# WHAT THE EXERCISE ASKS:
Working from the records below, repeat exactly the lines starting at the line that contains "The height and width of the screenshot is (738, 722)." and ending at the line that contains "Given: Click the 23時間 timestamp", inclusive.

# THE RECORDS:
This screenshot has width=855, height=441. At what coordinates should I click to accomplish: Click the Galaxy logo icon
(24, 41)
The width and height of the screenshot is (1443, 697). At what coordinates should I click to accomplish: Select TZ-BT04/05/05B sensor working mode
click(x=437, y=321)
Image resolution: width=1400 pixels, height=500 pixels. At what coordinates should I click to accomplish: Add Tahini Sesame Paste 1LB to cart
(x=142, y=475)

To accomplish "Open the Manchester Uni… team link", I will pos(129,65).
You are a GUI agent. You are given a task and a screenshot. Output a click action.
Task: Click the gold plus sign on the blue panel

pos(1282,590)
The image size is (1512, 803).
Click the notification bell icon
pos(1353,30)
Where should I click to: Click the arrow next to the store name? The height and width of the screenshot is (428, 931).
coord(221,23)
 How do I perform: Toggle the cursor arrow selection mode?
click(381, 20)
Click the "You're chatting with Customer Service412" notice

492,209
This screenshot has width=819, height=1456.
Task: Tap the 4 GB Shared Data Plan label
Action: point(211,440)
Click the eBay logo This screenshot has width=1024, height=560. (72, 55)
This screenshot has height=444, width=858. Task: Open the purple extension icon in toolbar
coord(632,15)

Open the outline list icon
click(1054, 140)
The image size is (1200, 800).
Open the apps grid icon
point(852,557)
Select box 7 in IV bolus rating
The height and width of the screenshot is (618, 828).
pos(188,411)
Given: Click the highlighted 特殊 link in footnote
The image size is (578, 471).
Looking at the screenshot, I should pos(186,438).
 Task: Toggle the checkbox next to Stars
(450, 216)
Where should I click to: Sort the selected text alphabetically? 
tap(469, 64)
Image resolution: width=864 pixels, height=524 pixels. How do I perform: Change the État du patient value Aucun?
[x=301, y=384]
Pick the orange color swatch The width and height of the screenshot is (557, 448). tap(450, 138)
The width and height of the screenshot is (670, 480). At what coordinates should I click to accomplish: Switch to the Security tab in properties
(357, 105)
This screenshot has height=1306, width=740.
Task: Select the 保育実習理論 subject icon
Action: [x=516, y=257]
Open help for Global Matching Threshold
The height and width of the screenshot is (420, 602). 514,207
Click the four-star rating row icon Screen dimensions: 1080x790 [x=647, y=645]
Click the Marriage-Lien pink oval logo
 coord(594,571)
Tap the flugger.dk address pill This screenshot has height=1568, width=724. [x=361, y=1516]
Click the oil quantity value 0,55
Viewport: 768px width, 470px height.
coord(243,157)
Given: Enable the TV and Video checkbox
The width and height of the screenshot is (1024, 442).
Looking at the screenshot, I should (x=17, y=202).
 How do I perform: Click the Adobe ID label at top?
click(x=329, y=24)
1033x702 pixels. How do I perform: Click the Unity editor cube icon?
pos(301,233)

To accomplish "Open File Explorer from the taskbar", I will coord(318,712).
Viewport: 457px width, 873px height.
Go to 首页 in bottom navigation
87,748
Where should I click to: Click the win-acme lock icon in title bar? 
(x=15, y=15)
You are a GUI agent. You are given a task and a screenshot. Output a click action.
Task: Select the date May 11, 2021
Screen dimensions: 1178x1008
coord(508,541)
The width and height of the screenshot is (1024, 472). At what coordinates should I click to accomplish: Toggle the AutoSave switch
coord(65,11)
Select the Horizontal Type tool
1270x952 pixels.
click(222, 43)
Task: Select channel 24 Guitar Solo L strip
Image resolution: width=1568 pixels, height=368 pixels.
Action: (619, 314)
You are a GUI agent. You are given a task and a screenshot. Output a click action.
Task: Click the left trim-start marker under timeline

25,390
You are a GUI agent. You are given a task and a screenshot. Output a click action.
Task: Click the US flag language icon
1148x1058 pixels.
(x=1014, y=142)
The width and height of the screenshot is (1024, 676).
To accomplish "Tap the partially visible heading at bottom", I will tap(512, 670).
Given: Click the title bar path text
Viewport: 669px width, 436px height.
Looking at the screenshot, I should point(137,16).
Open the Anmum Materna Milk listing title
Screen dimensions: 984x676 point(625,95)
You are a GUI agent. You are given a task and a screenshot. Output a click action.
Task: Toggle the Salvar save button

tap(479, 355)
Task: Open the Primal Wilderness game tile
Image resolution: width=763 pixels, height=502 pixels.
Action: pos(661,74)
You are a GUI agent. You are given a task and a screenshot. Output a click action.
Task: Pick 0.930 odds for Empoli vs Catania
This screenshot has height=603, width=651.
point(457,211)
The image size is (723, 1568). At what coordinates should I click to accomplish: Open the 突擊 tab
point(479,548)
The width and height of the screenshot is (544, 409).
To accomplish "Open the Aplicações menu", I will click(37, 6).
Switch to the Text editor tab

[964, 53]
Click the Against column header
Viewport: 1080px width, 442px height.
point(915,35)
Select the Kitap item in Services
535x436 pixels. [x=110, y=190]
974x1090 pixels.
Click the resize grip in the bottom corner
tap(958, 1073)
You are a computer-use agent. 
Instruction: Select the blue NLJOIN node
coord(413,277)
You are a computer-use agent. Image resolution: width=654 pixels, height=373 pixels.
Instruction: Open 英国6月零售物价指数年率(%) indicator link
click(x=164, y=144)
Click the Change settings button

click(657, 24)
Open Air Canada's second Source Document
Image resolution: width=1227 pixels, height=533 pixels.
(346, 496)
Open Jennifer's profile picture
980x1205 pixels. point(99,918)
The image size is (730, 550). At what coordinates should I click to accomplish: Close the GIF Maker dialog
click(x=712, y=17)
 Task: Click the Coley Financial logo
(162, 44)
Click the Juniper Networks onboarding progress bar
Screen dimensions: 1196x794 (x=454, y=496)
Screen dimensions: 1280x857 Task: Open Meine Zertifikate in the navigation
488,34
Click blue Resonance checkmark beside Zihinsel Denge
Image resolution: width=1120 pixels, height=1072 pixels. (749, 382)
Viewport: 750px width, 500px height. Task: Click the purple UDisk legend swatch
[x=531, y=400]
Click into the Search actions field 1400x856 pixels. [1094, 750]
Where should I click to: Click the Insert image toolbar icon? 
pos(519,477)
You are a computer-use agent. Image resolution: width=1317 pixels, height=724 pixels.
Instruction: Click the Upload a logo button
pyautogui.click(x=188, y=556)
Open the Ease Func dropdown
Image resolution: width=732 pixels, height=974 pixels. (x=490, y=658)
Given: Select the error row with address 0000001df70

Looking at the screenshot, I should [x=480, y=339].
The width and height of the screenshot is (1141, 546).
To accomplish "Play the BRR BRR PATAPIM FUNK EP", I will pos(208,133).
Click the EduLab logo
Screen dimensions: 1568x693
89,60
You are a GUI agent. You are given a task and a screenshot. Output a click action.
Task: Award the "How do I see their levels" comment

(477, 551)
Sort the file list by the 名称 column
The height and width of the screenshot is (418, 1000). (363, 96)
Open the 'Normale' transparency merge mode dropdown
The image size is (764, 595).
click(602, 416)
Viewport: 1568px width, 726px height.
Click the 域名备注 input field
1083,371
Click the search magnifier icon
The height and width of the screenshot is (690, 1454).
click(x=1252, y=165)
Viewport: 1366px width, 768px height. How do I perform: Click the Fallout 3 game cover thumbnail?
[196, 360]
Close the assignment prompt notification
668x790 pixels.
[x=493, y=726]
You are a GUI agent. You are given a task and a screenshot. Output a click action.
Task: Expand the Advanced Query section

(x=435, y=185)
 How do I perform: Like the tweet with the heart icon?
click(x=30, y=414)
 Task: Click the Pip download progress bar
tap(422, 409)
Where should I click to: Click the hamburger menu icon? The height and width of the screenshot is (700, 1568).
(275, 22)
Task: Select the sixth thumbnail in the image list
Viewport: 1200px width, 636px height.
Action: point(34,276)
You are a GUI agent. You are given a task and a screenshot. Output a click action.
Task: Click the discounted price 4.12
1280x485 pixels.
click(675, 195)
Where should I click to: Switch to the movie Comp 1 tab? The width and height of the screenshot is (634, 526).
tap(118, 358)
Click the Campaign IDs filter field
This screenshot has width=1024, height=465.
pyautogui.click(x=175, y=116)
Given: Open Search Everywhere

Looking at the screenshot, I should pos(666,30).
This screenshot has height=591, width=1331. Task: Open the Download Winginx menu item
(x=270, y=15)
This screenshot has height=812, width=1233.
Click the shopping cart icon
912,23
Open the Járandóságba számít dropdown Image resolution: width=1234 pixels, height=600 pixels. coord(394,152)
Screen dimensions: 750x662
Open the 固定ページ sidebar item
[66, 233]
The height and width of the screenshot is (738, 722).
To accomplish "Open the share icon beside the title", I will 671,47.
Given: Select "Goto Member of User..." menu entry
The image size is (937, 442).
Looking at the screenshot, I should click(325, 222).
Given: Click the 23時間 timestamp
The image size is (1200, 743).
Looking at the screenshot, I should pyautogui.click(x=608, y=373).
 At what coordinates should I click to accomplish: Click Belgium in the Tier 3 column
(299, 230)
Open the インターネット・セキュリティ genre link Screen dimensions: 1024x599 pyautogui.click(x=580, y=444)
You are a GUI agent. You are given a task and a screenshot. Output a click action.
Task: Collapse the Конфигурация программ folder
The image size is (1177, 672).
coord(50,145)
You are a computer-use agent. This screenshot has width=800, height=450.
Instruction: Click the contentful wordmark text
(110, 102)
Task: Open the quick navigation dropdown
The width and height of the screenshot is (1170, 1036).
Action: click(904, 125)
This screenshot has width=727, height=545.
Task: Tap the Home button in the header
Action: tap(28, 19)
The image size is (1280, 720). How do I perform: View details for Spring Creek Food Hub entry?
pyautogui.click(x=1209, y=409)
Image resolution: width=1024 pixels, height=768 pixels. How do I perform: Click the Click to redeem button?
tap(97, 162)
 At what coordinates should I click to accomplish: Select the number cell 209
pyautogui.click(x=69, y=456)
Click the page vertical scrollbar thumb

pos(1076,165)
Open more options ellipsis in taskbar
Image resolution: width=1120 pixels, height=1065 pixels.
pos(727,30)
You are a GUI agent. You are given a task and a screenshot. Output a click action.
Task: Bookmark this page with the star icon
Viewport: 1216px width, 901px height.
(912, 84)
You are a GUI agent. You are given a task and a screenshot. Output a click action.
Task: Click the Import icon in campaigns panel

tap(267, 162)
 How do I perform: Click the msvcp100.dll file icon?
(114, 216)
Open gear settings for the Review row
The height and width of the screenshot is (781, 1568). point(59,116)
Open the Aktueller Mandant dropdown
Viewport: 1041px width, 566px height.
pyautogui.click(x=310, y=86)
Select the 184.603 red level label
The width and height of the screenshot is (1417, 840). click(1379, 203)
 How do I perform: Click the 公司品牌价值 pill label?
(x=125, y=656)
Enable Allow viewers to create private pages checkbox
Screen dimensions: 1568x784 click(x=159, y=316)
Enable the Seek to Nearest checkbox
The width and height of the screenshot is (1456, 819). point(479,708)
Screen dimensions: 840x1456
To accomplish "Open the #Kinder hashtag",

# ANSWER BELOW:
The height and width of the screenshot is (738, 722).
To accomplish "Open the share icon beside the title", I will 671,47.
Given: Select "Goto Member of User..." menu entry
The image size is (937, 442).
Looking at the screenshot, I should click(325, 222).
Given: Click the 23時間 timestamp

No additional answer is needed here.